松下幸之助氏の霊言集と回る「ディズニーリゾート」見聞記(2)

 さて、今回、ディズニーリゾートを回るにあたって、要望が一つあった。
 「一泊二日のいずれかに、個人ガイドさんを雇う、三時間の『プレミアム・ツアー』を組むこと」
 というもの。
 
 じつは、昨年、子連れで東京正心館へ行った帰りにディズニーランドに寄ったが、混み具合がはんぱではなかった。
 とにかく人が多く、人が多く、人が多く、「人を見に行った」と言っても差し支えない状態の園内。新宿の雑踏並みではなかったかと思う。
 とりあえずその日は、ただ園の中を散歩して、折良くやってきた昼のパレードを見せて、建物や船などの中を案内して遊ばせる式のアトラクションで一通り遊ばせたが、子供たちは最後に、
 「なんでもいいから何か一つ乗りたい」
 とごね出した。
 大人たちは内心「ぎゃっ! 無茶言うな!」と悲鳴を上げる。
 なにせ、どこも長蛇の列、どんなアトラクションでも一~二時間待ちの掲示が出ている。
 仕方なく、ディズニーリゾートの携帯サイトで、アトラクションの待ち時間を検索するサービスがあるのを思いだし、必死に検索、一番待ち時間の少ないトムソーヤーのいかだに乗って、島に上陸させて遊ばせて、なんとか満足させることができた。
 あの時の様子を考えると、通い慣れた遊び人ならともかく、「ディズニー素人」の大人たちが、一泊二日の間に子供をきっちり遊ばせて満足させることなど、とうていできそうになどない気がした。
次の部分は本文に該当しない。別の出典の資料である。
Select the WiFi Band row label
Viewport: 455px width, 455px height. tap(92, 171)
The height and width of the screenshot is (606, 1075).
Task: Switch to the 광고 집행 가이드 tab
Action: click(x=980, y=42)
 そこで、今回はそんなことにならないように、個人ガイドさんをつける、というのである。
 個人ガイドさんつきの「プレミアム・ツアー」とは、あらかじめ自分の希望を言って計画をたててもらい、三時間、ガイドさんの先導で、入りたいアトラクションには待たずにスムーズに回れるという嘘のようなサービス。
 ただし、三時間、二万一千円。
 ううう、まあ、仕方ないかなあ。
 ガイドさん、ガイドさんね……と、早速ネットで調べるが。
 ……ない。
 ガイドさんつきのプレミアム・ツアーなるものの申込窓口が、どこにも見当たらない。
 回ったのは、メジャーな楽天やら、旅関連のチケットのサイト。
 どこにも「個人で雇うガイドツアー」の情報がない。
 さんざんうんうん悩んで、ディズニーリゾートの本家のサイトへ行って、ようやく事情が飲み込めた。
 確かに、個人ガイドさんを雇う、プレミアム・ツアーというサービスはある。
 だが、ガイドさんを雇うには、最低でも二つの条件があるのだ。

 まず、ディズニーのサイトから、チケットやら宿泊やらがセットになった「パック」を申し込まないといけない。
 (このパックというのは、「ディズニーランド・ディズニーシー」の二つの遊園地の入場券と、移動のためのモノレール乗り放題チケットに加え、だいたい、朝食がつき、ショーの鑑賞券や、パレードの特等席が一~二枚つき、人気の乗り物に、いつでも待たずにすぐ乗れるファストパスというものが一人二枚~六枚ぐらいついている)
 さらに、宿泊施設は、ディズニーランド公式の「ディズニーホテル」というものが三つあるので、そこを選ばなければならない。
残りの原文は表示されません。